- _TASK DESCRIPTION_
The entries are to be returned exactly as written.

- _MATERIAL SHOWN_
*** Begin section ***
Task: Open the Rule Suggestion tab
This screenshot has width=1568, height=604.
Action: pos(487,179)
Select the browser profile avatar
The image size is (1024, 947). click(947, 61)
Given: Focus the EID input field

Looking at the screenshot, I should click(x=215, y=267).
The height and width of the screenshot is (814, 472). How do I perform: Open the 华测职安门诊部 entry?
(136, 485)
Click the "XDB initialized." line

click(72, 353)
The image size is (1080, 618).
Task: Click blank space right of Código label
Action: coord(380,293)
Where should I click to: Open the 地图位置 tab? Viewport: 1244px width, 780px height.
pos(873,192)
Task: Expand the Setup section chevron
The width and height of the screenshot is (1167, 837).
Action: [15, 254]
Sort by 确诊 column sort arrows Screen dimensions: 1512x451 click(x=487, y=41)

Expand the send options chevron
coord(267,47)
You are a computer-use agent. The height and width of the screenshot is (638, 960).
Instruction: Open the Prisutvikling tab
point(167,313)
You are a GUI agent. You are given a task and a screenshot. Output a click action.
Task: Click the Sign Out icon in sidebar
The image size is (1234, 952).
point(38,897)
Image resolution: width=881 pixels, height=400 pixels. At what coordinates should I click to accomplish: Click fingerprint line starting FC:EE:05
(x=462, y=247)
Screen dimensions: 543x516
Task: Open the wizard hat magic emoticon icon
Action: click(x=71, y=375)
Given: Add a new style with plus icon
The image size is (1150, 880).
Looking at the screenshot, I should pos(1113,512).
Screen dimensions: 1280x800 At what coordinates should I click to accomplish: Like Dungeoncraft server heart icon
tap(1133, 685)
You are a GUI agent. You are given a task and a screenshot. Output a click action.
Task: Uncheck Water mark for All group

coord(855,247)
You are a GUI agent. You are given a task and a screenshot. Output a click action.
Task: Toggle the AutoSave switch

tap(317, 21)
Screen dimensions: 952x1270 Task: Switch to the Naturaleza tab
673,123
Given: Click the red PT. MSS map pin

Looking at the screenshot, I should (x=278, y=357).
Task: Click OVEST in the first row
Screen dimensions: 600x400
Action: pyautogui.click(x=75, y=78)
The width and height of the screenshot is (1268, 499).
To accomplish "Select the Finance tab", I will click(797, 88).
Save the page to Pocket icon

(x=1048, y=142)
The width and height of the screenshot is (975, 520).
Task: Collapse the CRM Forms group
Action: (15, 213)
*** End section ***
- _RESULT FOR THIS TASK_
Task: Open the Rule Suggestion tab
This screenshot has width=1568, height=604.
Action: pos(487,179)
Select the browser profile avatar
The image size is (1024, 947). click(947, 61)
Given: Focus the EID input field

Looking at the screenshot, I should click(x=215, y=267).
The height and width of the screenshot is (814, 472). How do I perform: Open the 华测职安门诊部 entry?
(136, 485)
Click the "XDB initialized." line

click(72, 353)
The image size is (1080, 618).
Task: Click blank space right of Código label
Action: coord(380,293)
Where should I click to: Open the 地图位置 tab? Viewport: 1244px width, 780px height.
pos(873,192)
Task: Expand the Setup section chevron
The width and height of the screenshot is (1167, 837).
Action: [15, 254]
Sort by 确诊 column sort arrows Screen dimensions: 1512x451 click(x=487, y=41)

Expand the send options chevron
coord(267,47)
You are a computer-use agent. The height and width of the screenshot is (638, 960).
Instruction: Open the Prisutvikling tab
point(167,313)
You are a GUI agent. You are given a task and a screenshot. Output a click action.
Task: Click the Sign Out icon in sidebar
The image size is (1234, 952).
point(38,897)
Image resolution: width=881 pixels, height=400 pixels. At what coordinates should I click to accomplish: Click fingerprint line starting FC:EE:05
(x=462, y=247)
Screen dimensions: 543x516
Task: Open the wizard hat magic emoticon icon
Action: click(x=71, y=375)
Given: Add a new style with plus icon
The image size is (1150, 880).
Looking at the screenshot, I should pos(1113,512).
Screen dimensions: 1280x800 At what coordinates should I click to accomplish: Like Dungeoncraft server heart icon
tap(1133, 685)
You are a GUI agent. You are given a task and a screenshot. Output a click action.
Task: Uncheck Water mark for All group

coord(855,247)
You are a GUI agent. You are given a task and a screenshot. Output a click action.
Task: Toggle the AutoSave switch

tap(317, 21)
Screen dimensions: 952x1270 Task: Switch to the Naturaleza tab
673,123
Given: Click the red PT. MSS map pin

Looking at the screenshot, I should (x=278, y=357).
Task: Click OVEST in the first row
Screen dimensions: 600x400
Action: pyautogui.click(x=75, y=78)
The width and height of the screenshot is (1268, 499).
To accomplish "Select the Finance tab", I will click(797, 88).
Save the page to Pocket icon

(x=1048, y=142)
The width and height of the screenshot is (975, 520).
Task: Collapse the CRM Forms group
Action: (15, 213)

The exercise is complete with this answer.